Побагровевший Прокоп Шумейко, едва дождавшись, пока генеральный писарь умолкнет, грохнул пудовым кулачищем по столешнице. Подпрыгнула, задребезжала посуда.

– Правильно бают: как волка ни корми, он все в лес глядит! Вот и явил нутро свое ляшское! Не слухай его, батьку, уж он присоветует…

– Молчать! – Хмельницкий, вскинув голову, так глянул на командира нежинцев, что тот поперхнулся на полуслове.

Яростно раздувая ноздри, гетман обвел нехорошим, цепким взглядом присутствующих.

– А теперь крепко запомните, панове полковники! Ежели кто еще хоть раз попрекнет генерального писаря его прошлым… Гнев мой вы знаете! Кулакам волю давать да рубить сплеча – на то большого ума не надо! А кто из вас красно да убедительно писать умеет? Кто лист государю московскому составит, да чтобы ни в единой букве урона чести царской не нашли? Кто в дипломатии силен? Может, ты, Прокопе?! Уж не оказать ли тебе честь, генеральным писарем сделав? – Хмельницкий язвительно усмехнулся. – А то гляди, у меня это быстро…

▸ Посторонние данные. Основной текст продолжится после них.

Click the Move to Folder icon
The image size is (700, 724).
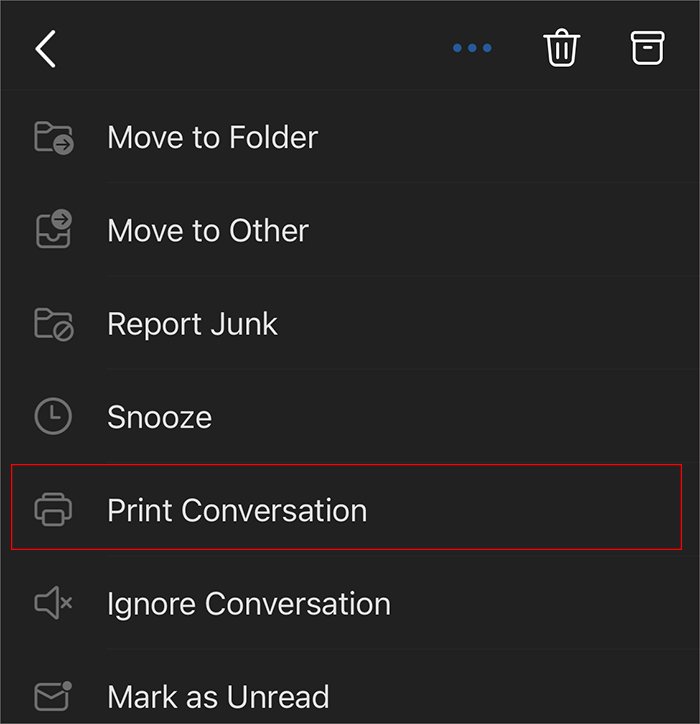pos(54,138)
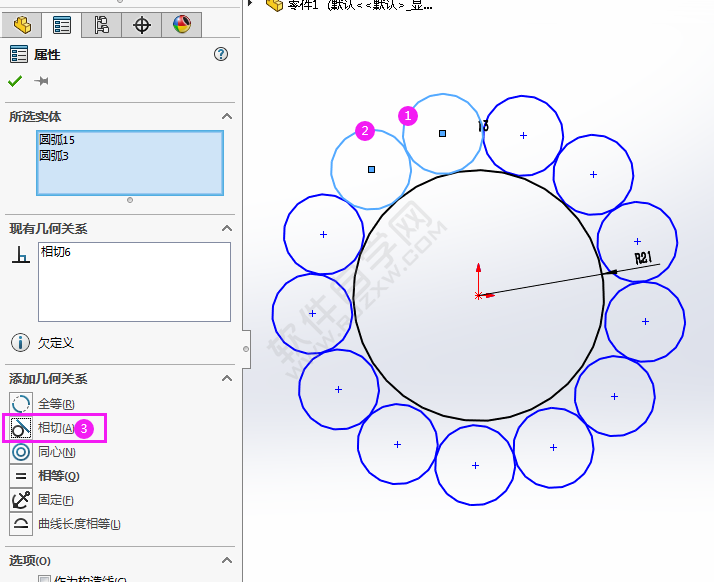Add the 相切 tangent relation
The height and width of the screenshot is (582, 714).
click(x=55, y=428)
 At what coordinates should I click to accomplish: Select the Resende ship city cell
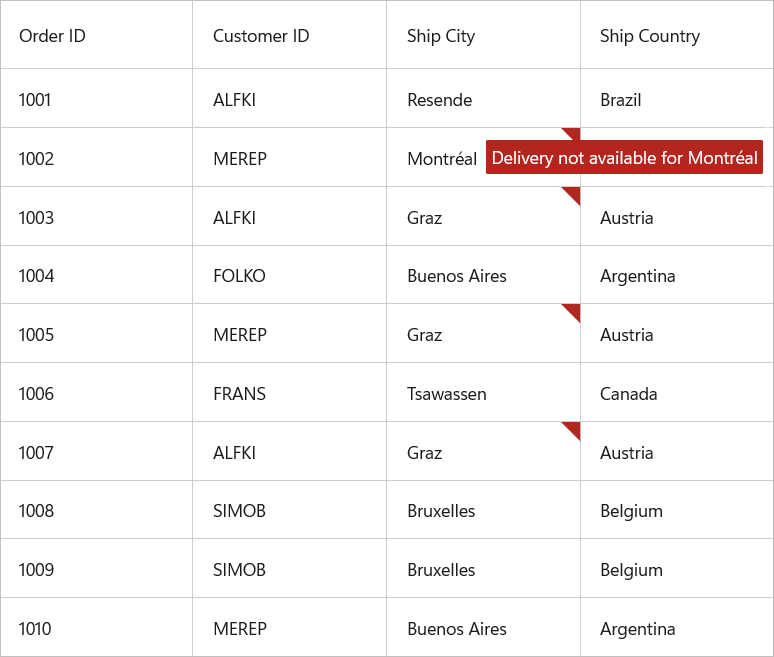440,100
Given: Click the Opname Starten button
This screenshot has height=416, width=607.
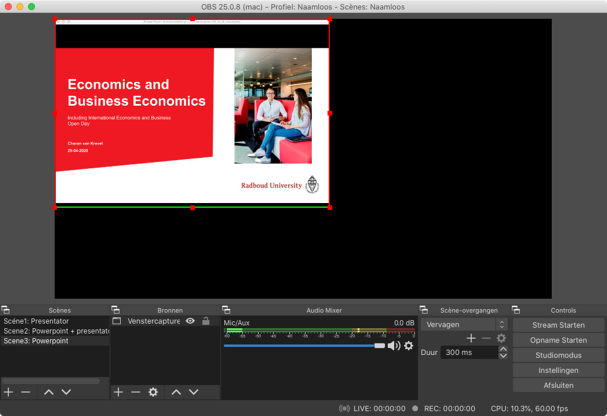Looking at the screenshot, I should pos(558,340).
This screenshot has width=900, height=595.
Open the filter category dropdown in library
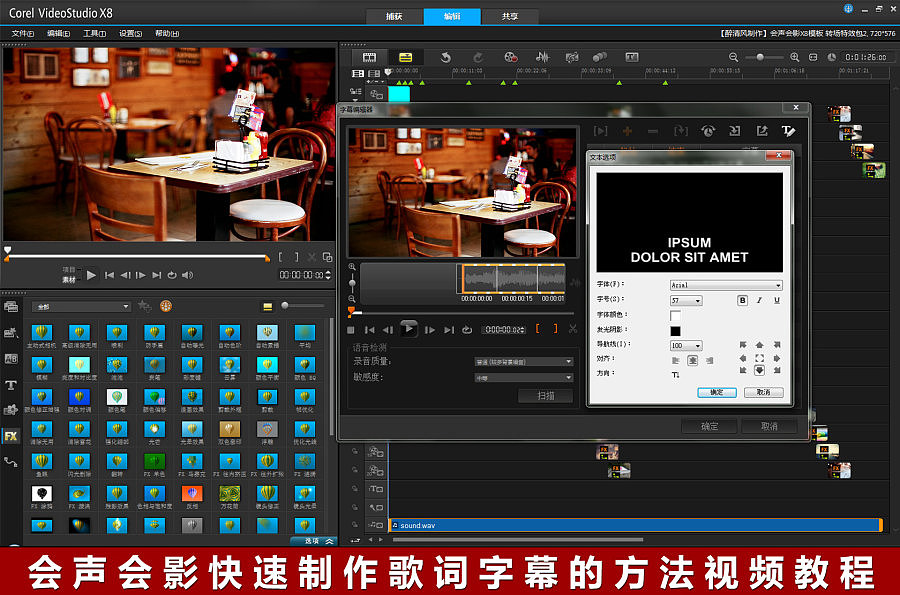pyautogui.click(x=81, y=306)
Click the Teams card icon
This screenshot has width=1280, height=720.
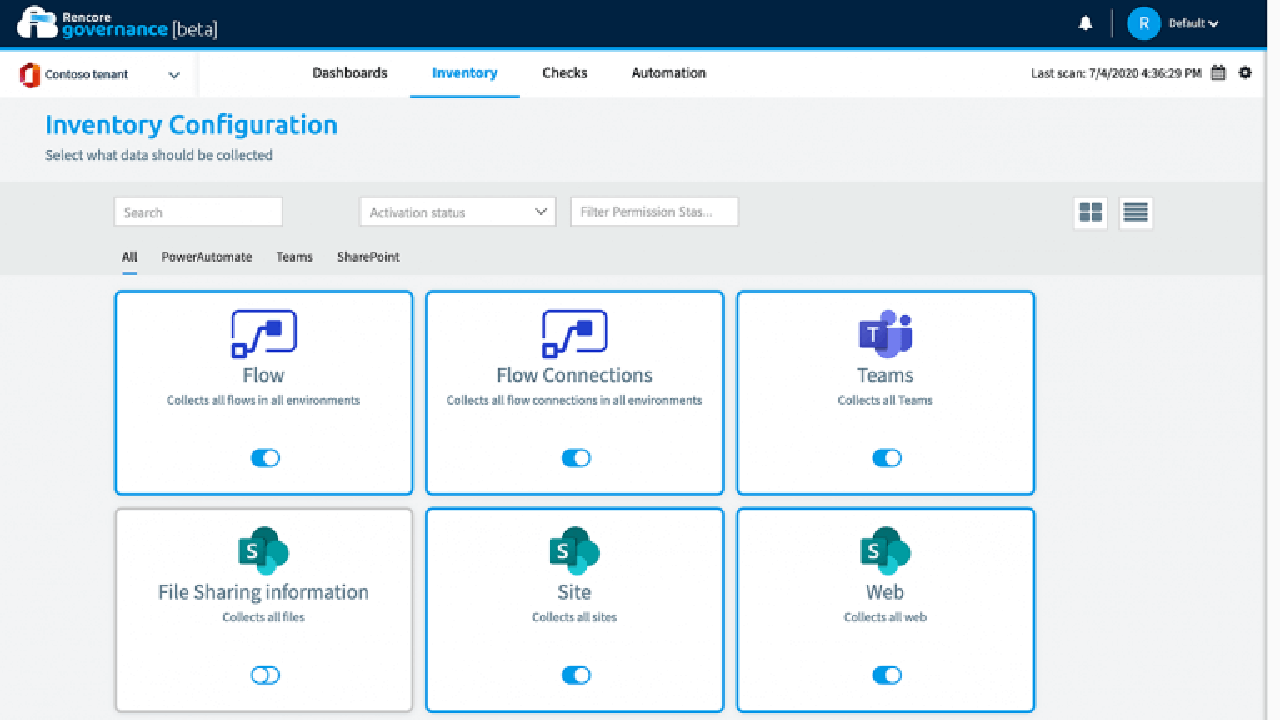[885, 334]
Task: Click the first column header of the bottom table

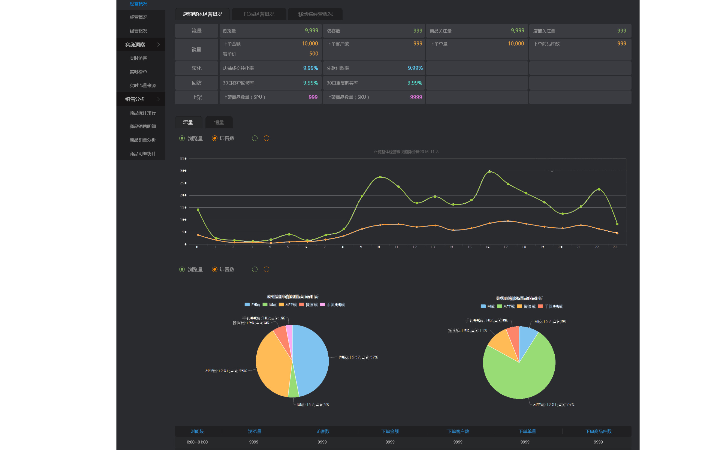Action: (193, 431)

– Батьку! – чуть не взвыл перепуганный Шумейко. – Да ты никак шутишь?! Из меня писарь, а того пуще, дипломат – как из моего жеребца крымский хан, прости господи…

– Хорошо, что сам это понимаешь… Ну, так запомни мое предупреждение! И впредь постарайся, чтобы голова раньше языка работала! Иване, – повернулся Хмельницкий к писарю, нервно кусающему губы от обиды, – ступай к послу, объяви мою волю. Скажи ему так: из уважения к его милости воеводе киевскому и брацлавскому, а также к личности храброго шляхтича, столь нелегкий и опасный путь проделавшего, гетман Войска Запорожского зовет посла в покои свои как пышного гостя, при оружии. И веди сюда с почетом.

Глава 5

Дьяк Астафьев, шумно пыхтя, утер платком взмокшее лицо. От несусветной духоты кровь прилила к голове, перехватывало дыхание. Больше всего он сейчас хотел скинуть кафтан, но нельзя: приличия надо блюсти… Даже в застенке.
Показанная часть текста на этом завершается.